Records for the exercise:
>>>

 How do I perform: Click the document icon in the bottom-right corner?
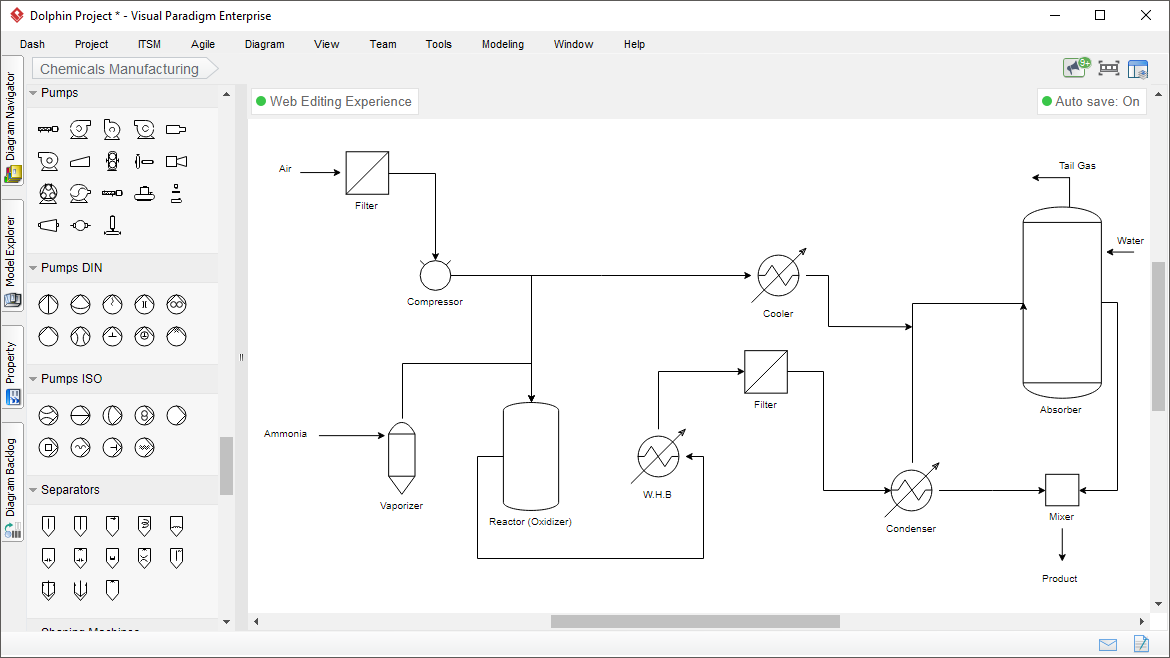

<<<
>>>

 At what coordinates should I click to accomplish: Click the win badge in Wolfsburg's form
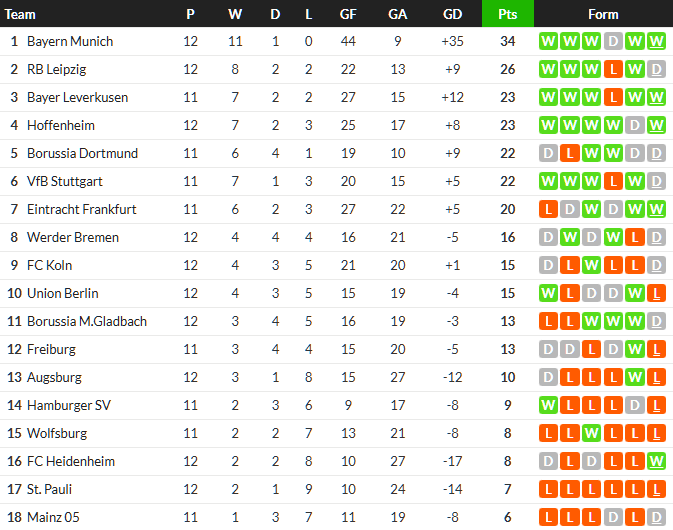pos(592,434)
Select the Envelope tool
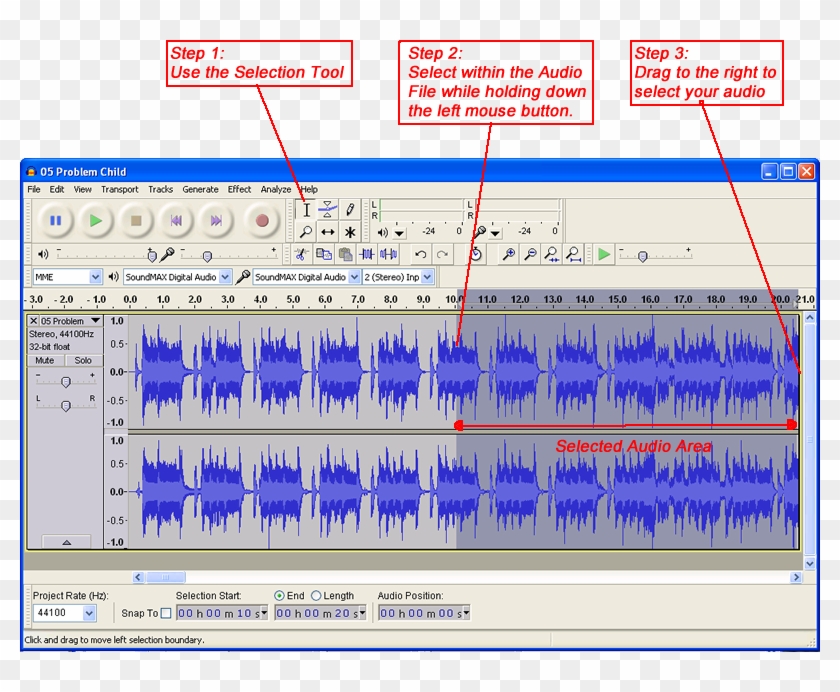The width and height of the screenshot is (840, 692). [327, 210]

<<<
>>>

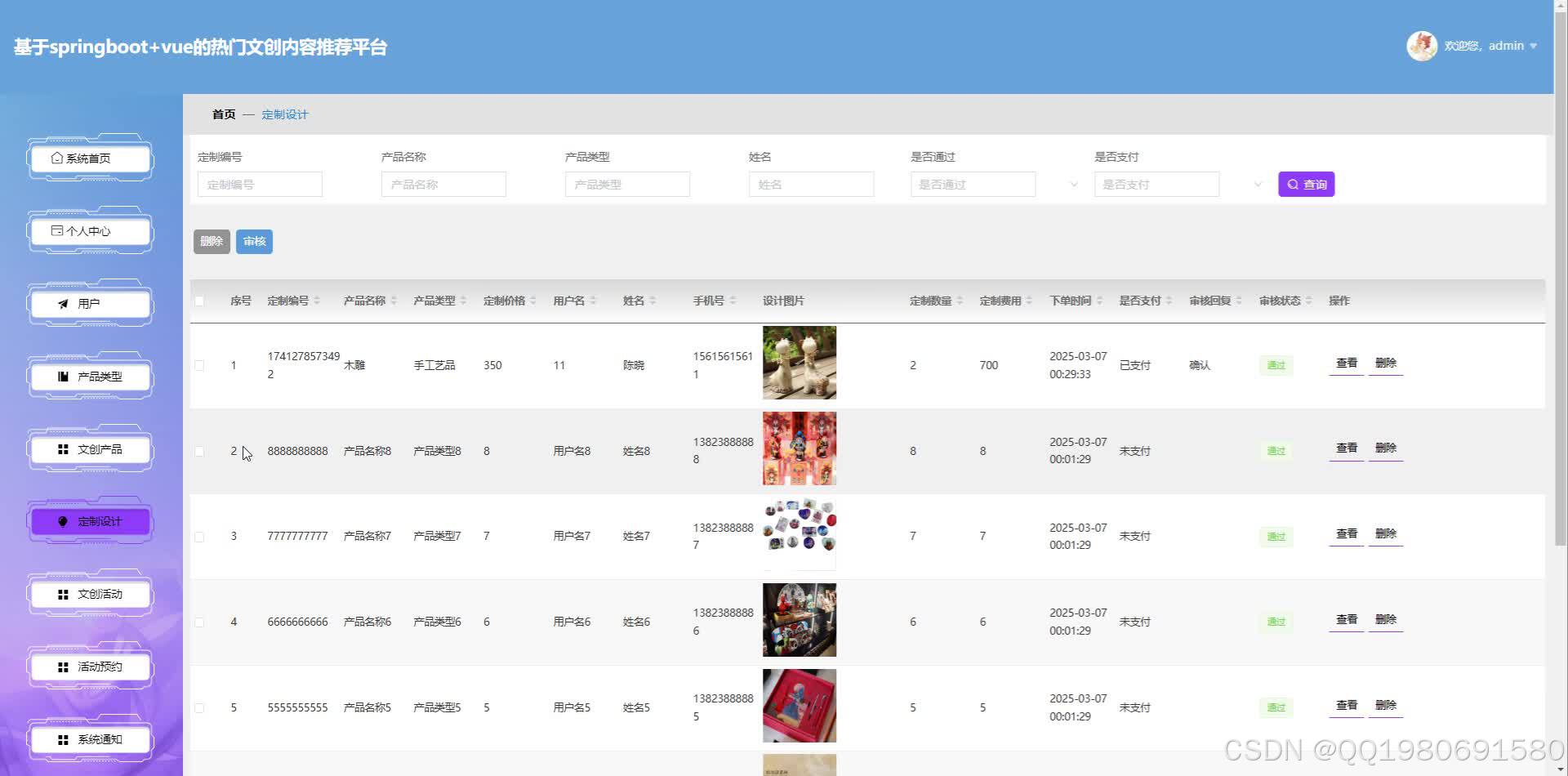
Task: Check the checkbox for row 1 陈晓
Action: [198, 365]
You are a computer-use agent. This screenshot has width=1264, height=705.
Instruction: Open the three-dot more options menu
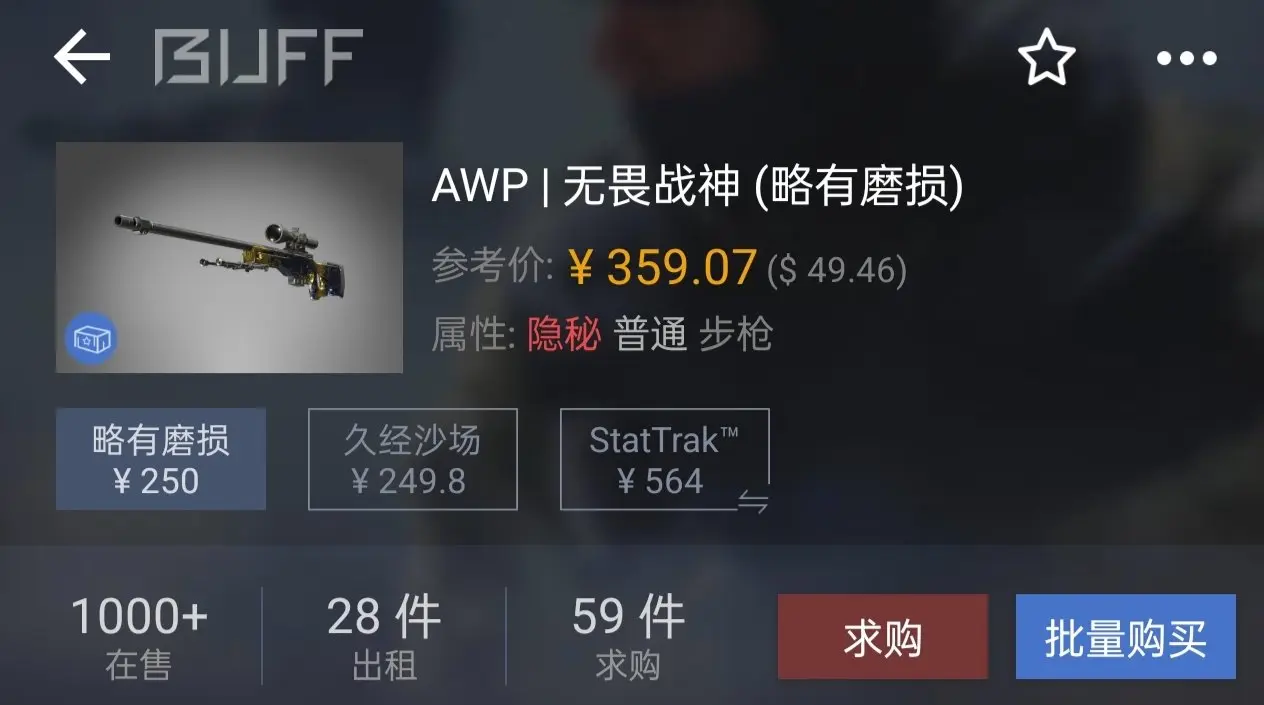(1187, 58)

<<<

Exercise: Copy out the items from the line containing "At what coordinates" up to and including the line containing "pos(592,434)", with their requests, and shift every coordinate in the answers by -12. Omit the pictures.

Solved exercise:
 At what coordinates should I click to accomplish: Click the win badge in Wolfsburg's form
pos(580,422)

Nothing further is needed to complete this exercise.